Activity — The entries follow. Print each one exactly.

Listed records —
▬▬▬

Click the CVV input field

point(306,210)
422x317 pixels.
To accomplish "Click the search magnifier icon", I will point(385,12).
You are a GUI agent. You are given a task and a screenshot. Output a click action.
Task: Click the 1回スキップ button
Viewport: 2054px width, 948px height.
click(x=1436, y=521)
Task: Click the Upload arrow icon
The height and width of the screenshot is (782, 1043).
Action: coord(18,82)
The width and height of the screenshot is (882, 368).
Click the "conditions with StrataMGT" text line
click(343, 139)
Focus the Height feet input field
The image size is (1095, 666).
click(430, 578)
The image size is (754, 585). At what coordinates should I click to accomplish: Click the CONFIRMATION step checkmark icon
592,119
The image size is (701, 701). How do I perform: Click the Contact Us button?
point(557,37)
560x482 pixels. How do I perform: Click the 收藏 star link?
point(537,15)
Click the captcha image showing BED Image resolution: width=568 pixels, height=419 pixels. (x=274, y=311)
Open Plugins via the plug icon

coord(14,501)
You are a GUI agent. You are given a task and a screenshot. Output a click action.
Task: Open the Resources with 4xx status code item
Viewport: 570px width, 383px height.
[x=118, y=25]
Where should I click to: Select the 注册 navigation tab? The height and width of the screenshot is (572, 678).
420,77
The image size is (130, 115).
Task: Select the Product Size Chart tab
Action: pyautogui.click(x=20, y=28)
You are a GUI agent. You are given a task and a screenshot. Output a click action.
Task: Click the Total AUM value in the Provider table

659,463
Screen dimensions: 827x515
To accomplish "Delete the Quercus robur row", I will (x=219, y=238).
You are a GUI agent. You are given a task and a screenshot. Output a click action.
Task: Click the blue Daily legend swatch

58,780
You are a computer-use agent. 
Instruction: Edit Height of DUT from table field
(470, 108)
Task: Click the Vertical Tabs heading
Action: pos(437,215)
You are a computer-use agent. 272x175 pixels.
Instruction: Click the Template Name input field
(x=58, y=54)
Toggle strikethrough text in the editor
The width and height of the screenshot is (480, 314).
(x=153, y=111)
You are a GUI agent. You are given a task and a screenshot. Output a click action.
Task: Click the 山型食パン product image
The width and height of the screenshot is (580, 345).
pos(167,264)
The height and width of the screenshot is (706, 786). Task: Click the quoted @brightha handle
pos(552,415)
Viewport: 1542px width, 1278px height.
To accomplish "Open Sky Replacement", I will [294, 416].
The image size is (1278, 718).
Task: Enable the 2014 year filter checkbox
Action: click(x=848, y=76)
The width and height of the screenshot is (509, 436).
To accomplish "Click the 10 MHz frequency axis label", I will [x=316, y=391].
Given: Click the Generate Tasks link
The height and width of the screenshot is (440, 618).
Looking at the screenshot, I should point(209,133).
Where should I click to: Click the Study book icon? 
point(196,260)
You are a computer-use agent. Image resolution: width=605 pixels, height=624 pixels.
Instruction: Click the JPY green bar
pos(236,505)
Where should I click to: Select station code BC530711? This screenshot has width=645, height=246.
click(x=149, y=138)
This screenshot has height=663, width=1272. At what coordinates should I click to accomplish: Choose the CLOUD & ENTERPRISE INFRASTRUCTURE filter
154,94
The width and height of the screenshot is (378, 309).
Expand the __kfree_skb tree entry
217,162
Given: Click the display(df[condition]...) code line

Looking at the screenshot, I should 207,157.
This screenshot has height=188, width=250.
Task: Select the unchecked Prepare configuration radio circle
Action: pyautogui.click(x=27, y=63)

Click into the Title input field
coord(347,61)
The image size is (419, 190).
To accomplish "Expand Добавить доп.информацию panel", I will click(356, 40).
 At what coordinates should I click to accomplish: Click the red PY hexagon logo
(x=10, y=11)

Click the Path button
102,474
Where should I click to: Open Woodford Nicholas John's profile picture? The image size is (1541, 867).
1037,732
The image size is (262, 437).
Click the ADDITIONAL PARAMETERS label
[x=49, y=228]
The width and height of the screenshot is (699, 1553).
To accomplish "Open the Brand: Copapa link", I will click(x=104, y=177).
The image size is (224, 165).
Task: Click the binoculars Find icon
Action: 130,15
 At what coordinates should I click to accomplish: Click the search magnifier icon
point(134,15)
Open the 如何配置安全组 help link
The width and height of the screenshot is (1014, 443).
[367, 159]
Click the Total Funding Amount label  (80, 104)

▬▬▬

Response to this task —
Click the CVV input field

point(306,210)
422x317 pixels.
To accomplish "Click the search magnifier icon", I will point(385,12).
You are a GUI agent. You are given a task and a screenshot. Output a click action.
Task: Click the 1回スキップ button
Viewport: 2054px width, 948px height.
click(x=1436, y=521)
Task: Click the Upload arrow icon
The height and width of the screenshot is (782, 1043).
Action: coord(18,82)
The width and height of the screenshot is (882, 368).
Click the "conditions with StrataMGT" text line
click(343, 139)
Focus the Height feet input field
The image size is (1095, 666).
click(430, 578)
The image size is (754, 585). At what coordinates should I click to accomplish: Click the CONFIRMATION step checkmark icon
592,119
The image size is (701, 701). How do I perform: Click the Contact Us button?
point(557,37)
560x482 pixels. How do I perform: Click the 收藏 star link?
point(537,15)
Click the captcha image showing BED Image resolution: width=568 pixels, height=419 pixels. (x=274, y=311)
Open Plugins via the plug icon

coord(14,501)
You are a GUI agent. You are given a task and a screenshot. Output a click action.
Task: Open the Resources with 4xx status code item
Viewport: 570px width, 383px height.
[x=118, y=25]
Where should I click to: Select the 注册 navigation tab? The height and width of the screenshot is (572, 678).
420,77
The image size is (130, 115).
Task: Select the Product Size Chart tab
Action: pyautogui.click(x=20, y=28)
You are a GUI agent. You are given a task and a screenshot. Output a click action.
Task: Click the Total AUM value in the Provider table

659,463
Screen dimensions: 827x515
To accomplish "Delete the Quercus robur row", I will (x=219, y=238).
You are a GUI agent. You are given a task and a screenshot. Output a click action.
Task: Click the blue Daily legend swatch

58,780
You are a computer-use agent. 
Instruction: Edit Height of DUT from table field
(470, 108)
Task: Click the Vertical Tabs heading
Action: pos(437,215)
You are a computer-use agent. 272x175 pixels.
Instruction: Click the Template Name input field
(x=58, y=54)
Toggle strikethrough text in the editor
The width and height of the screenshot is (480, 314).
(x=153, y=111)
You are a GUI agent. You are given a task and a screenshot. Output a click action.
Task: Click the 山型食パン product image
The width and height of the screenshot is (580, 345).
pos(167,264)
The height and width of the screenshot is (706, 786). Task: Click the quoted @brightha handle
pos(552,415)
Viewport: 1542px width, 1278px height.
To accomplish "Open Sky Replacement", I will [294, 416].
The image size is (1278, 718).
Task: Enable the 2014 year filter checkbox
Action: click(x=848, y=76)
The width and height of the screenshot is (509, 436).
To accomplish "Click the 10 MHz frequency axis label", I will [x=316, y=391].
Given: Click the Generate Tasks link
The height and width of the screenshot is (440, 618).
Looking at the screenshot, I should point(209,133).
Where should I click to: Click the Study book icon? 
point(196,260)
You are a computer-use agent. Image resolution: width=605 pixels, height=624 pixels.
Instruction: Click the JPY green bar
pos(236,505)
Where should I click to: Select station code BC530711? This screenshot has width=645, height=246.
click(x=149, y=138)
This screenshot has height=663, width=1272. At what coordinates should I click to accomplish: Choose the CLOUD & ENTERPRISE INFRASTRUCTURE filter
154,94
The width and height of the screenshot is (378, 309).
Expand the __kfree_skb tree entry
217,162
Given: Click the display(df[condition]...) code line

Looking at the screenshot, I should 207,157.
This screenshot has height=188, width=250.
Task: Select the unchecked Prepare configuration radio circle
Action: pyautogui.click(x=27, y=63)

Click into the Title input field
coord(347,61)
The image size is (419, 190).
To accomplish "Expand Добавить доп.информацию panel", I will click(356, 40).
 At what coordinates should I click to accomplish: Click the red PY hexagon logo
(x=10, y=11)

Click the Path button
102,474
Where should I click to: Open Woodford Nicholas John's profile picture? The image size is (1541, 867).
1037,732
The image size is (262, 437).
Click the ADDITIONAL PARAMETERS label
[x=49, y=228]
The width and height of the screenshot is (699, 1553).
To accomplish "Open the Brand: Copapa link", I will click(x=104, y=177).
The image size is (224, 165).
Task: Click the binoculars Find icon
Action: 130,15
 At what coordinates should I click to accomplish: Click the search magnifier icon
point(134,15)
Open the 如何配置安全组 help link
The width and height of the screenshot is (1014, 443).
[367, 159]
Click the Total Funding Amount label  (80, 104)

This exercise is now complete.